Kendimi bir fahişe gibi, silip attığı bir mendil gibi hissetmemi unutturamazdı.

Bana söylememesi bile yeterdi ona kırgın olmama.

Ulaş ise ondan bahsetmek bile istemiyordum. Artık ne adını duymaya, ne varlığını duymaya tahammülüm vardı. Artık onunla ilgili hiç bir şey düşünmek istemiyordum. Benden daima utanan biri çocukluk arkadaşım dâhi olsa affetmezdim. Benden utanması affedilecek bir konu değildi. Artık onu düşünmeyi dahi düşünmek istemediğim için benim düşünmem gereken tek konu Mesih ile ilgili şeyler olmalıydı. Mesela iki ay boyunca benden haklı sebebi için ayrılacaktı, neden o zaman bunu bana en başından söylememişti? Söyleseydi en azından kendimi teselli eder, sebebiyle avuturdum. Yaşadıklarıma daha kolay katlanırdım.

"Ruhunun yorgun olduğunu biliyorum," dedi Mahir. Muhtemelen daldığım bir noktada beni çekip uyandırmak istemiş olmalıydı.

Yorgun bir gülümseme ile baktım ona.  Gülümsemeye bile mecalim yoktu. Yaşadıklarım benden gülümsememi bile almıştı. "Keşke sadece yorgun olsam," diye mırıldandım güçsüzce.
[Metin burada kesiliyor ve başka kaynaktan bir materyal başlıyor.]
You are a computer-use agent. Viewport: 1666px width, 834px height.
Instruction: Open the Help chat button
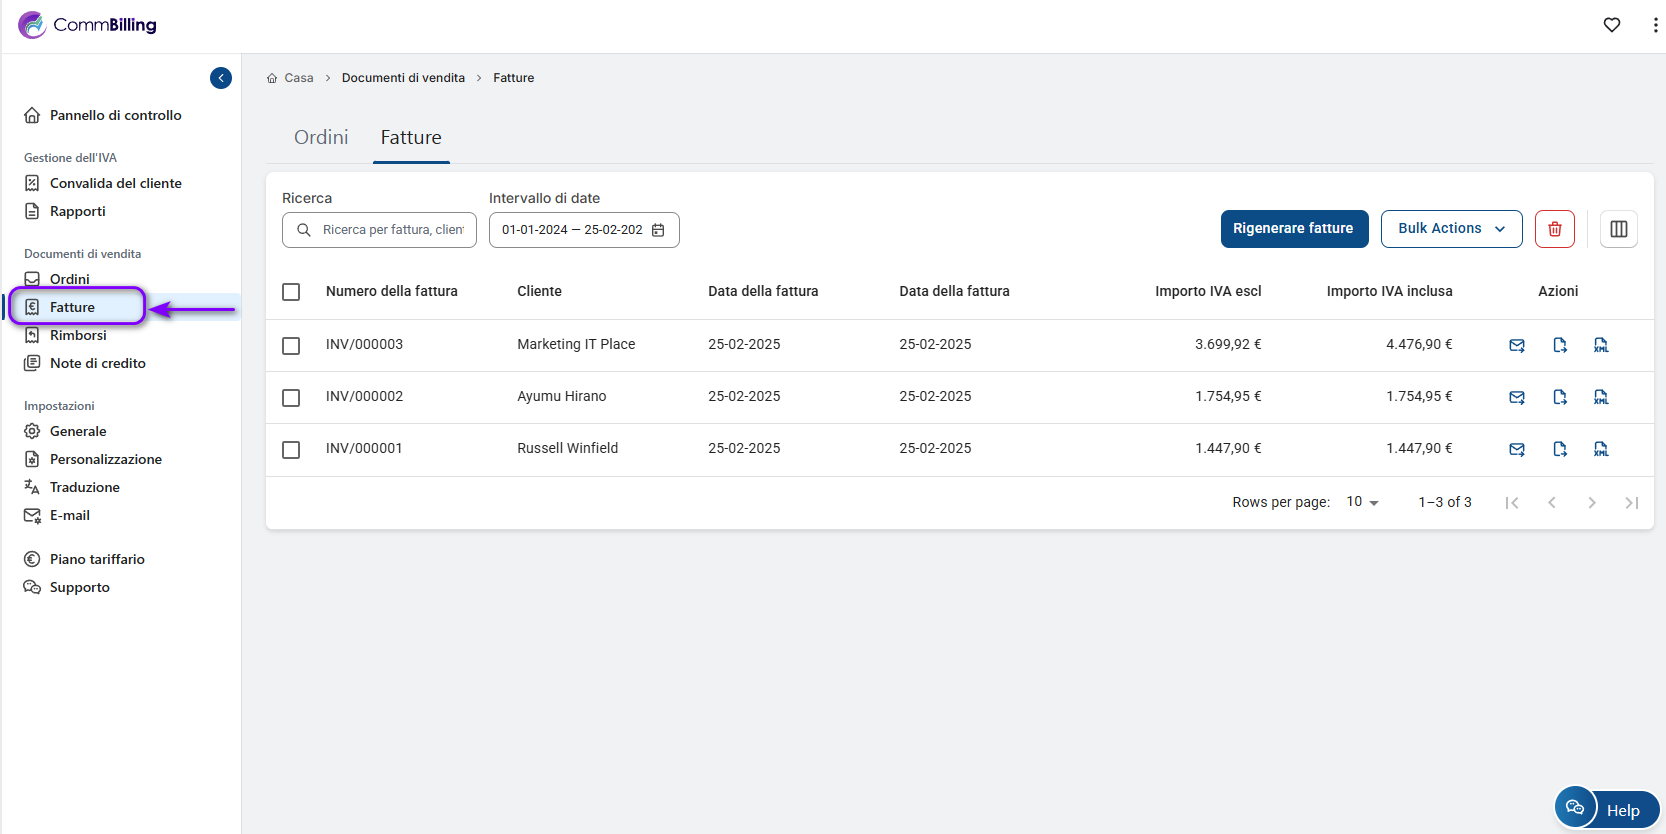tap(1606, 809)
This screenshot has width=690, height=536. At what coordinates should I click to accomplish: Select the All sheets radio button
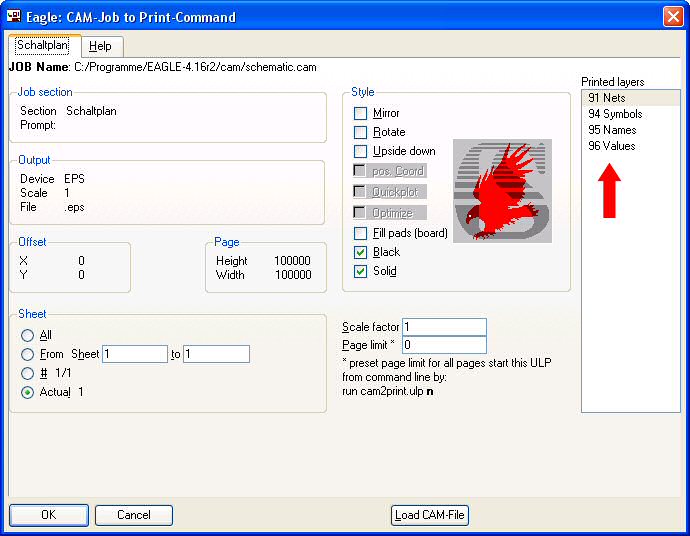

Gözlerinde ki hüzün arttı. Artık herkes mi bana acıyordu? Gerçi herkesten kastım kimdi ki? Kimim vardı? Kim bana acıyacaktı? Acıyacak insan bile kalmamıştı hayatımda.

Mahir aklına gelmiş gibi beni mutlu etmeye çalışır gibi, "Elis gelecek. Yalnız kalmazsın," dedi. Yüzümde heyecan belirtisi aradı fakat yüzümde minik bile oynamadı. "Ne oldu??" diye sordu tepki vermememe anlam veremeyerek.

"Benim arkadaşım olsaydı eğer, ona durumumdan bahşettiğimde bir şekilde yanıma gelirdi. Yalnızlıktan kafayı yediğimde ne olursa olsun yanıma gelirdi. Ama o, Merih'i bahane ederek bir bahane buldu. Telefonlarda iki üç teselli vererek arkadaşlık olmaz," dedim. Söylediğim tüm her şey gerçekçi. Arkadaş konusunda bile yüzüm gülmemişti.

"Ulaş'tan bahsedemiyorsun," dedi tahminde bulunur gibi. Başımla sessizce onayladım.

"15 yıllık arkadaşındı ama sen onun ismini bile anmak isyemeyip, sanki tek sorun Mesih gibi davranıyorsun."